Write out the entries once more, exactly as they appear.

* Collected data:
^^^^^^^^
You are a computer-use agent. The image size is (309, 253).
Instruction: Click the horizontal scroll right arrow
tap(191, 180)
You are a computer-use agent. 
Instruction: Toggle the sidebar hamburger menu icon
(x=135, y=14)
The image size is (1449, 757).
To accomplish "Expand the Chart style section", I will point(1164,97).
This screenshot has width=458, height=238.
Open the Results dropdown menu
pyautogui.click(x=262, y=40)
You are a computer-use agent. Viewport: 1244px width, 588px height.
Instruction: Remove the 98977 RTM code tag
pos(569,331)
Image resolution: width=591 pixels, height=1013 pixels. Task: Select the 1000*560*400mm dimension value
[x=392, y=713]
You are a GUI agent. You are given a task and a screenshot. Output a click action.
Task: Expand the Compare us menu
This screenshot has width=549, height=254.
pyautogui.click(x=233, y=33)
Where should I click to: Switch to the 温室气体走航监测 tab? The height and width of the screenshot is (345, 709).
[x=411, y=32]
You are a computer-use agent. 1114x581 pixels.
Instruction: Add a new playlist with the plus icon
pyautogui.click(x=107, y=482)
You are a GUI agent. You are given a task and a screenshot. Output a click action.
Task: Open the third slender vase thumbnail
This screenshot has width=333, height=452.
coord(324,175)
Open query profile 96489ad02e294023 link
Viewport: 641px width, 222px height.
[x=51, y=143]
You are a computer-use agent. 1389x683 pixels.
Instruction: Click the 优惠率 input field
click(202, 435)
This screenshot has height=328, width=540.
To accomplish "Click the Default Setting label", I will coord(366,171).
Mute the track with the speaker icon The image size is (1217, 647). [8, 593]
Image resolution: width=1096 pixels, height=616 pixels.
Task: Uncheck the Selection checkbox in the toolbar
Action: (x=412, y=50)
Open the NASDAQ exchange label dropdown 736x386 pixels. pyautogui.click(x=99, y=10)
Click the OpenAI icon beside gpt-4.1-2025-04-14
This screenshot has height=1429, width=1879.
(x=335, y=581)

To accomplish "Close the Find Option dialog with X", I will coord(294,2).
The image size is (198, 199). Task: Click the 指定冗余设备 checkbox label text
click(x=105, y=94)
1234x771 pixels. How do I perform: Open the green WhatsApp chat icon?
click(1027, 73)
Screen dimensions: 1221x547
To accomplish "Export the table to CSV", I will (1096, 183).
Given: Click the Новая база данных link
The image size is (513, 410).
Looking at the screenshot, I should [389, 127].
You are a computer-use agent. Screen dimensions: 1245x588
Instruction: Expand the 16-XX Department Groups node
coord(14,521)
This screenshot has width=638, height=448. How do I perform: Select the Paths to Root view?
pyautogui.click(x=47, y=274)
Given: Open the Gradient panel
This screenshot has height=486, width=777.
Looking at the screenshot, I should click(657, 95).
^^^^^^^^
* SOLUTION FOR THIS EXERCISE:
You are a computer-use agent. The image size is (309, 253).
Instruction: Click the horizontal scroll right arrow
tap(191, 180)
You are a computer-use agent. 
Instruction: Toggle the sidebar hamburger menu icon
(x=135, y=14)
The image size is (1449, 757).
To accomplish "Expand the Chart style section", I will point(1164,97).
This screenshot has width=458, height=238.
Open the Results dropdown menu
pyautogui.click(x=262, y=40)
You are a computer-use agent. Viewport: 1244px width, 588px height.
Instruction: Remove the 98977 RTM code tag
pos(569,331)
Image resolution: width=591 pixels, height=1013 pixels. Task: Select the 1000*560*400mm dimension value
[x=392, y=713]
You are a GUI agent. You are given a task and a screenshot. Output a click action.
Task: Expand the Compare us menu
This screenshot has width=549, height=254.
pyautogui.click(x=233, y=33)
Where should I click to: Switch to the 温室气体走航监测 tab? The height and width of the screenshot is (345, 709).
[x=411, y=32]
You are a computer-use agent. 1114x581 pixels.
Instruction: Add a new playlist with the plus icon
pyautogui.click(x=107, y=482)
You are a GUI agent. You are given a task and a screenshot. Output a click action.
Task: Open the third slender vase thumbnail
This screenshot has width=333, height=452.
coord(324,175)
Open query profile 96489ad02e294023 link
Viewport: 641px width, 222px height.
[x=51, y=143]
You are a computer-use agent. 1389x683 pixels.
Instruction: Click the 优惠率 input field
click(202, 435)
This screenshot has height=328, width=540.
To accomplish "Click the Default Setting label", I will coord(366,171).
Mute the track with the speaker icon The image size is (1217, 647). [8, 593]
Image resolution: width=1096 pixels, height=616 pixels.
Task: Uncheck the Selection checkbox in the toolbar
Action: (x=412, y=50)
Open the NASDAQ exchange label dropdown 736x386 pixels. pyautogui.click(x=99, y=10)
Click the OpenAI icon beside gpt-4.1-2025-04-14
This screenshot has height=1429, width=1879.
(x=335, y=581)

To accomplish "Close the Find Option dialog with X", I will coord(294,2).
The image size is (198, 199). Task: Click the 指定冗余设备 checkbox label text
click(x=105, y=94)
1234x771 pixels. How do I perform: Open the green WhatsApp chat icon?
click(1027, 73)
Screen dimensions: 1221x547
To accomplish "Export the table to CSV", I will (1096, 183).
Given: Click the Новая база данных link
The image size is (513, 410).
Looking at the screenshot, I should [389, 127].
You are a computer-use agent. Screen dimensions: 1245x588
Instruction: Expand the 16-XX Department Groups node
coord(14,521)
This screenshot has width=638, height=448. How do I perform: Select the Paths to Root view?
pyautogui.click(x=47, y=274)
Given: Open the Gradient panel
This screenshot has height=486, width=777.
Looking at the screenshot, I should click(657, 95).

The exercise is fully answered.